Just what I need: a choice between upsetting the man I want and who means more to me than he realizes and getting ahead in my job. I have a chance to write a lead story for the business section of the
New York Evening Journal,
and I don’t have enough material for two good paragraphs.

“You do care, don’t you?” her brother asked.

“Of course I care, Miles. I care a lot, but shouldn’t he see my position?”

“Look, Felicia, I’ve never thought of you as a selfish person, but you’re thinking only of yourself now. You don’t need Underwood’s plans in order to write a good story. You can write something about the history of Dream, how he started the business, why and how it grew to where it is—”

She interrupted Miles. “Go no further. You’re absolutely right, and I don’t know why I didn’t consider that. I can give my editor a good story, and at the same time condition Dream’s investors to sympathize with the man who struggled to build the company into what it is. You’re not a lawyer for nothing. I’m going to call Ashton back as soon as I work out a list of questions.”

“You may find it very productive just to let him talk. Ask how he started it and let him take it from there. And, sis…When you’re talking to him, lock the journalist in a closet. You got my drift?”

“You wouldn’t say that to a man.”

“Not unless he was trying to get it on with the person he was about to interview. There’s a time and there’s a season for all things, Felicia, and that’s not original with me. The idea dates all the way back to Christ.”

She didn’t get out of line with her older brother, and not because he was six years older than she, but because she loved, admired and respected him. From childhood, she had almost idolized him, trailing behind him, basking in his approval, happy whenever she was with him.

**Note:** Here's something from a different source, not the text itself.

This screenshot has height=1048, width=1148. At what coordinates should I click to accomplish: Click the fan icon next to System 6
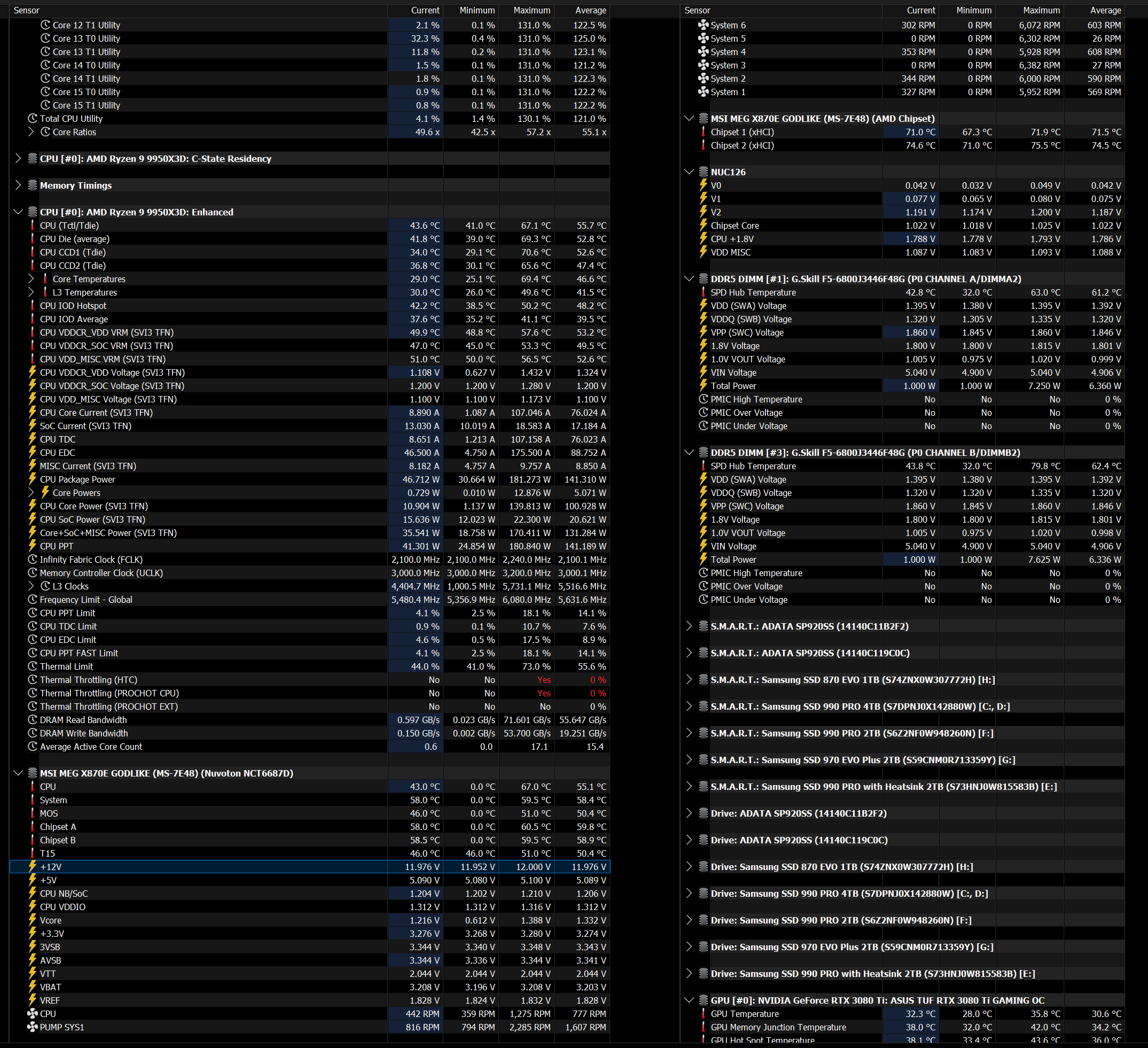pos(703,25)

For Miles treated her as if she were a precious gift from their parents to him.

“All right,” she said. “Please, no lectures. I’d better telephone Ashton.”

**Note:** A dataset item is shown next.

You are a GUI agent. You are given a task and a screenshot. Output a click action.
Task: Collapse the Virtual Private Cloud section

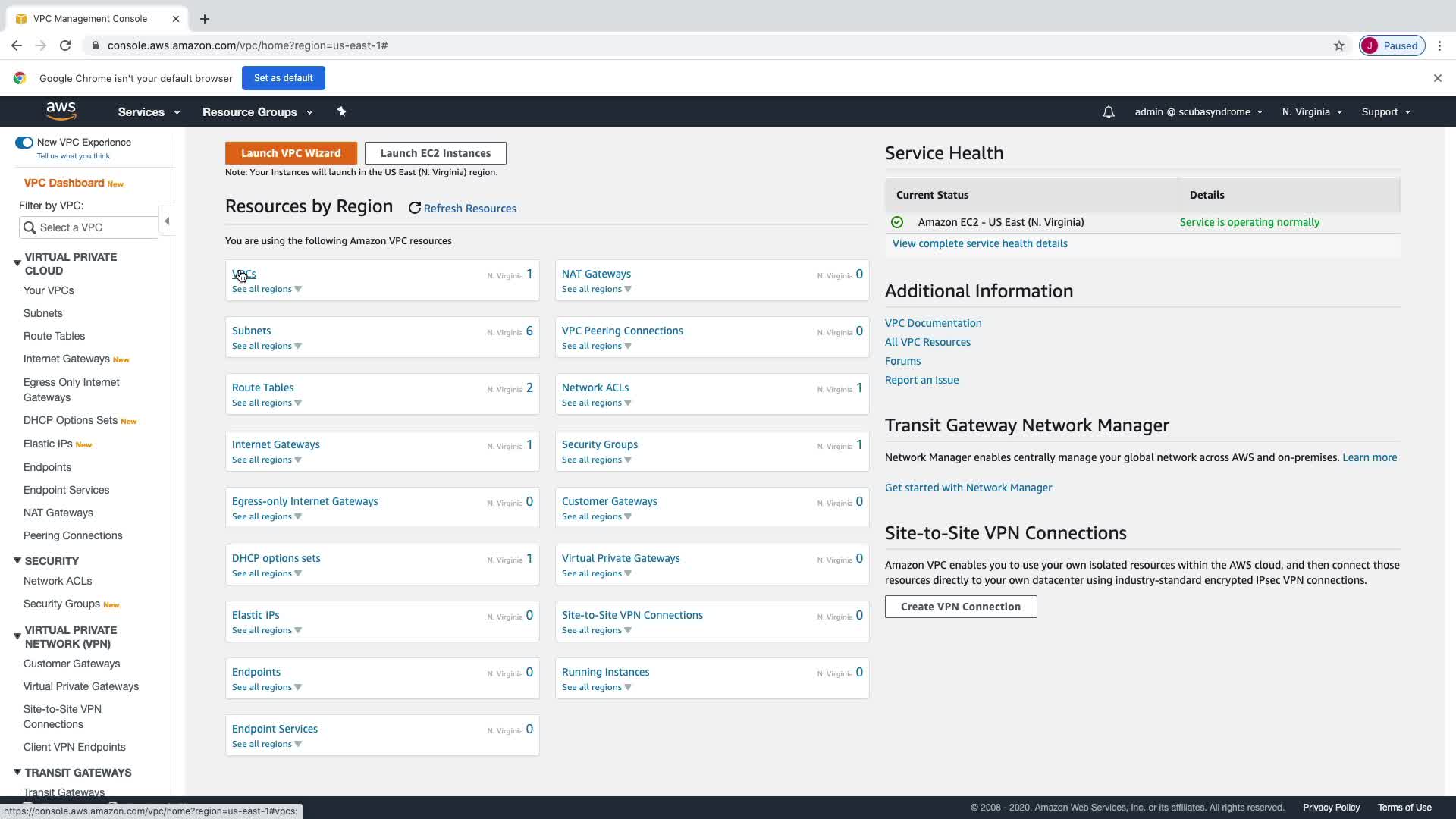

“Hello, Felicia. What can I do for you?” was the way in which Ashton answered the telephone, taking advantage of Caller ID. From his tone of voice, one would think he had never met her. She steeled herself for another splash of cold water, well aware that the next move was hers, and that her brother had judged the situation correctly.

“Ashton, I’ve thought over our conversation and particularly your concern, and I—I want to try a different angle. Rather than exposing your defensive strategy, which I realize now could be fatal and therefore foolish, I’d like to write about Dream’s history, how you started it, developed it and made it what it is today. Would you be willing to talk to me about that?”

“Well. This is an about-face. I’ll talk with you if I’m satisfied after you explain to me why you changed your mind.”

She’d made a mistake with Ashton, but that didn’t mean she had to tuck her little tail between her legs and beg for mercy. “You hung up on me, and I realized you did that not because you were angry, but because you were hurt. I could tolerate your anger, but I do not want to hurt you, and I apologize sincerely for doing it. I’ve had time to think over the implications of what I was asking of you and to appreciate the damage that reporting your plan could cause, and I would be deeply sorry if you lost Dream for any reason.

“As I turned it over in my mind, I realized that I had a chance to tell your investors why they owe you loyalty, not in those words but by making them know that Dream is the product of years of your hard work during long hours, of your disappointments, pain and tears. I want to let them conclude that this is a human issue, not commercial volleyball generated by a foolish man’s whim. That’s…it.” She stopped talking and waited. If that didn’t satisfy him, she’d throw in the towel with regard both to him and the story. The silence screamed at her, but she refused to plead.

Finally he spoke and her heartbeat returned to normal. “I don’t have time right now to do justice to the story you want, and besides, I need to look up a few facts. I’d offer to go to your office, but your editor would know at once that we have a personal relationship. Would you be willing to come to my office Thursday morning?”